I walked past an incredible number of community gardens today (I would guess a dozen), and the majority of them contained a casita.
These bags and barrels are full of bottles and cans that were shredded and crushed by the machines in the upper right. The people using those machines are redeeming their collected containers for five cents apiece. (Five cents is the deposit paid on each container at the time of purchase, per New York State law.)
John McNamara, the great historian of the Bronx (who also walked every street in the Bronx!), wrote a book called History in Asphalt that explains the origin of every street name in the borough. I stopped by a library on my walk today to see what he had to say about Featherbed Lane:
There are three well-known versions of the origin of this name. During the Revolution, residents padded the road with their feather beds to muffle the passage of the patriots. Another story is that the spongy mud gave riders the effect of a feather bed. Still another tale is that the farmers found the road so rough, they would use feather beds on their wagon-seats to cushion themselves.Amusingly, there is a small park just off of Featherbed Lane — nothing more than a collection of a dozen or so benches arranged in a triangle — named "Featherbenches".
There is a fourth supposition advanced by a native of Highbridgeville that Featherbed Lane was a sly allusion to ladies of easy virtue who lived there. In short, it was the local Red Light district during the 1840's when work on the nearby Croton Aqueduct was going on. Unsuspecting real estate developers of a later time liked its quaint name and retained it.
Step streets are not an uncommon sight in the West Bronx.
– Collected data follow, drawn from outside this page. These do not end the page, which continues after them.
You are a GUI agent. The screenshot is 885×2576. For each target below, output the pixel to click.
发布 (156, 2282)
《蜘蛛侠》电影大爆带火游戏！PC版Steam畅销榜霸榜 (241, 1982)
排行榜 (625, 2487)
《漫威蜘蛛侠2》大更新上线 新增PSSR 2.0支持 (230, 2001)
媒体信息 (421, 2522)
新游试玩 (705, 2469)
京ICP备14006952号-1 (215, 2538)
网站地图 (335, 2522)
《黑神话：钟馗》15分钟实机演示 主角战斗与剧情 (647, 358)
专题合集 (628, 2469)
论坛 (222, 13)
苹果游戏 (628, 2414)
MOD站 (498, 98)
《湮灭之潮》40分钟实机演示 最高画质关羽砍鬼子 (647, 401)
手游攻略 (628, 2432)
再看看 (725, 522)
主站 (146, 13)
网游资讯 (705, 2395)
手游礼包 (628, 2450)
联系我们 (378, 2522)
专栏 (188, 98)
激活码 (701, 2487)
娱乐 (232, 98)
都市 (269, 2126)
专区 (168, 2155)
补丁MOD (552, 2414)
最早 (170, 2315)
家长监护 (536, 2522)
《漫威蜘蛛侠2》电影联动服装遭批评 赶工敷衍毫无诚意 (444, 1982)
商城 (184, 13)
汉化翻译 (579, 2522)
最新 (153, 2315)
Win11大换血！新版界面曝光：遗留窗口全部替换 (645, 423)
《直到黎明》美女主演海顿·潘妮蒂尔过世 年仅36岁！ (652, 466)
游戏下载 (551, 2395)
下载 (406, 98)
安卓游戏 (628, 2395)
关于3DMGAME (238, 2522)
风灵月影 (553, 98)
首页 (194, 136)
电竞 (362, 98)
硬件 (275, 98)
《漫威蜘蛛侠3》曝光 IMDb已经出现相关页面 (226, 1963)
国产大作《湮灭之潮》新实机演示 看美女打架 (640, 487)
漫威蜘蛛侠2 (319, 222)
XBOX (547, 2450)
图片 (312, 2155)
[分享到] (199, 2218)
This unusually elaborate and windy one is actually administered by the Parks Department, under the name "Jerome Slope". It's the namesake of Leonard Jerome, a prominent financier in nineteenth-century New York who also turned out to be the grandfather of Winston Churchill.
On Shakespeare Avenue. More from John McNamara, this time from his book McNamara's Old Bronx:
The watchman on the construction site of the Yankee Stadium was a storehouse of Highbridgeville history. After fetching a can of beer for him — a custom known as "rushing the growler" — this writer would be rewarded with folklore from that colorful West Bronx community.
One such tale concerned the naming of Shakespeare Avenue. The watchman — whose name has been long forgotten — was born in Highbridgeville shortly after the Civil War, and, being raised in that predominately Irish settlement, had a brogue as genuine as any son of the Emerald Isle itself. He started working as a stable boy and groom in the Marcher estate, and he recalled the fine view of the Harlem River, the extensive lawns and gardens, the carriage horses and valuable spaniels, and the Marcher mansion.
The eastern slope of the estate was a steep rocky set of cliffs, accounting for its name of Rockycliff while the western end was noted for its Shakespearean Garden. This was a formal garden containing many of the flowers mentioned in Shakespeare's plays, and embellished by marble busts of the Bard himself, and some of his creations, such as Puck, Romeo and Juliet, Hamlet, Shylock and Portia. Other statues were placed in arbors and along the footpaths. Rebecca Marcher, averred the old watchman, pursued the theme by naming her horses and dogs Macbeth, Pyramus and Thisbe, and Falstaff.
When the estate finally succumbed to an expanding city, the street that was surveyed and cut through the property was named Marcher Avenue. In 1912, however, its name was changed to Shakespeare Avenue, recalling the widow's beloved garden.
The building on the left looks like an asterisk when viewed from above.